Disable or minimize anonymous paging by setting vm.swappiness=0 or 1. When tuning memory from the default settings to a best performance condition, configure VMs so that one or more VMs fit within a NUMA node size associated with one CPU socket, as far as their collective memory goes. The goal is to not have a VM access memory across a NUMA boundary. Figure 17 below shows the virtualized cluster layout with 2 VMs per physical node and locally attached disks for each VM.

Figure 17. Example Virtualized Cluster Topology

7.5.2 Cloudera Software Stack Configuration Guidelines for installing the Cloudera stack on a virtualized platform are nearly identical to those for bare-metal, except for enabling the Hadoop Virtualized Extensions (HVE) functionality.

Enabling Hadoop Virtualization Extensions (HVE)

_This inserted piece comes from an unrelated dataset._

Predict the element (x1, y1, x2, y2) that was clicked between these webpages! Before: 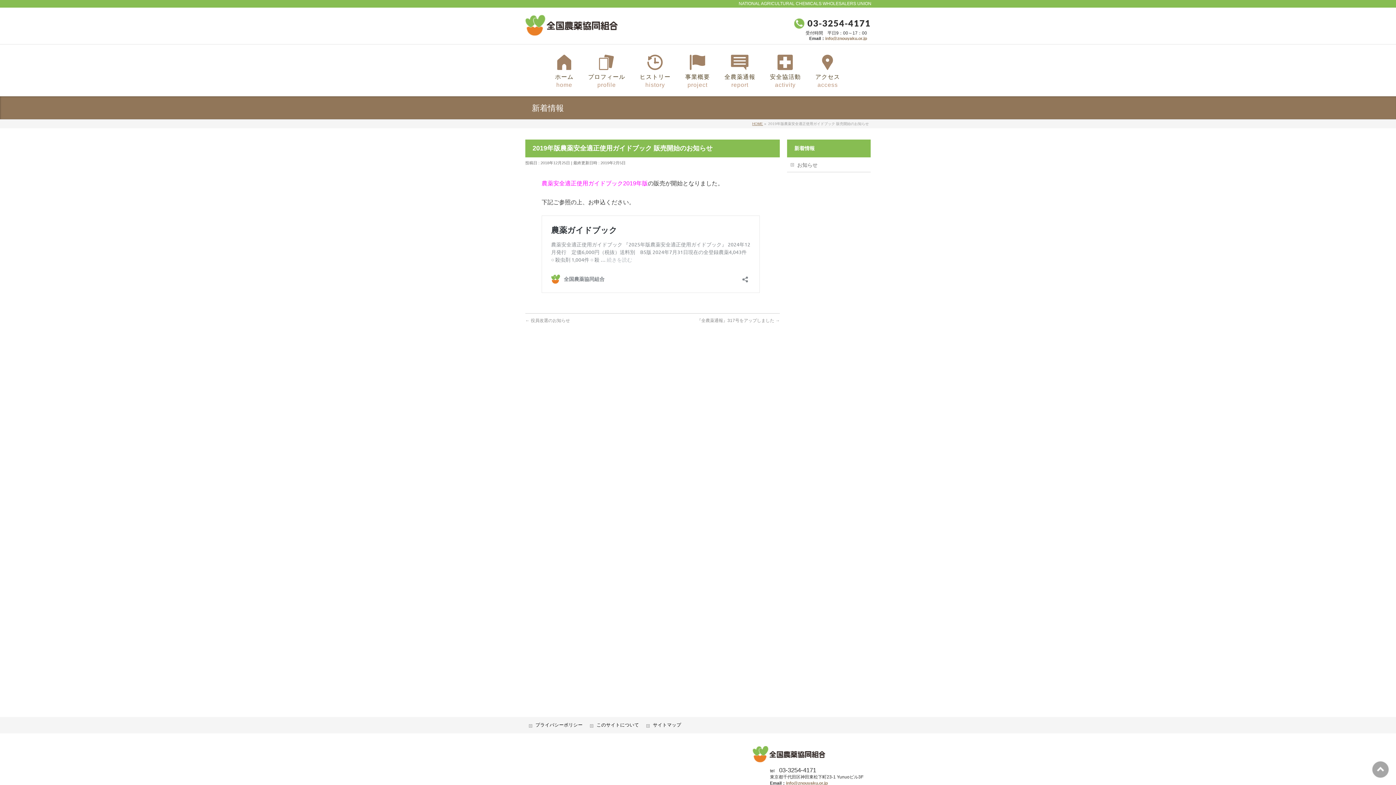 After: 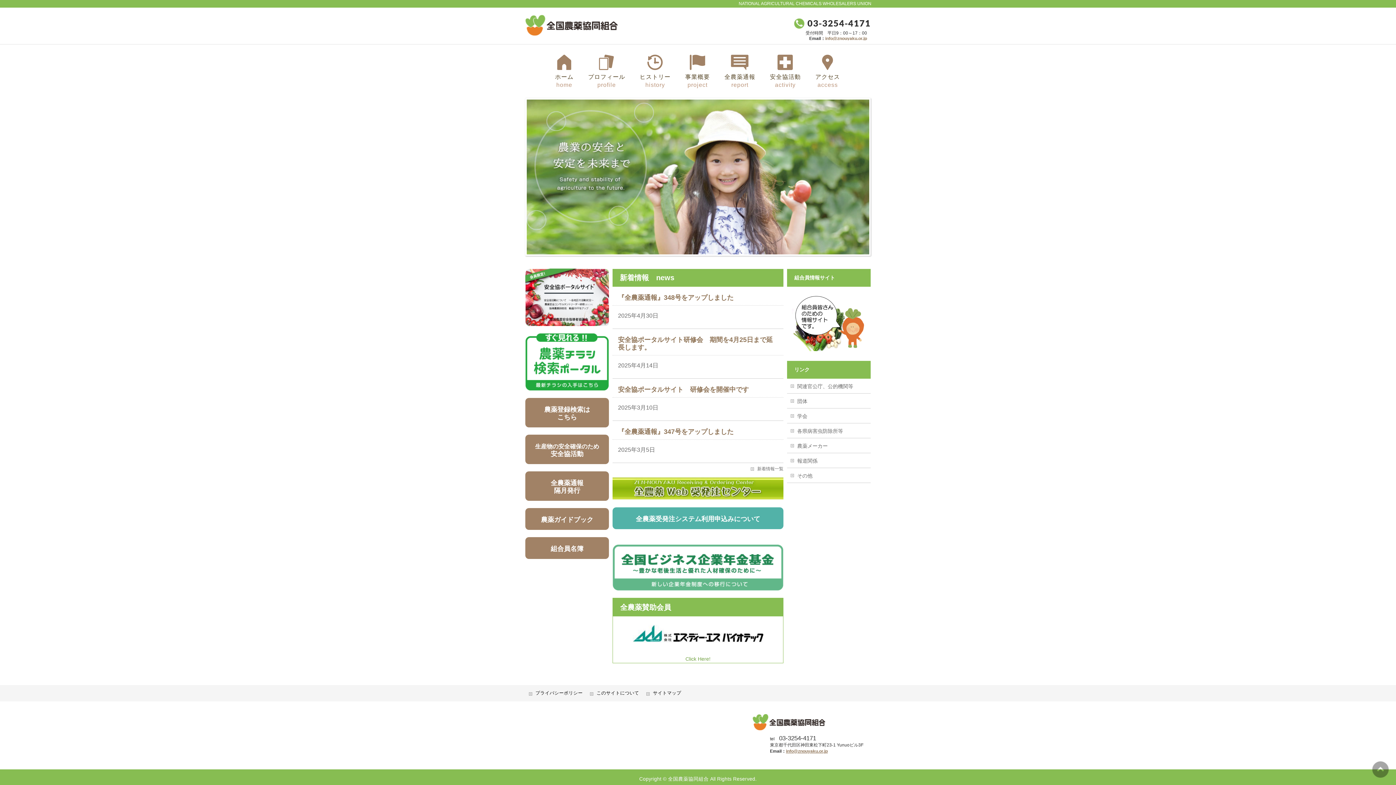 Action: label: HOME bbox: (752, 121, 763, 125)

HVE is part of the Apache Project and adds physical node awareness to Hadoop and Spark for a virtualized environment. This enables HDFS to maintain all of the data block replicas across physical nodes as it does in the bare-metal environment. Refer to the Apache Project HVE descriptions and user guide at this link: (https://issues.apache.org/jira/browse/HADOOP-8468). Following are considerations for HVE:

1. Enable HVE when there is more than one Hadoop VM per physical node in virtualized environments.

2. Use the Node Group definition to group VMs that reside on the same physical node to enable HDFS to distribute block replication across physical nodes.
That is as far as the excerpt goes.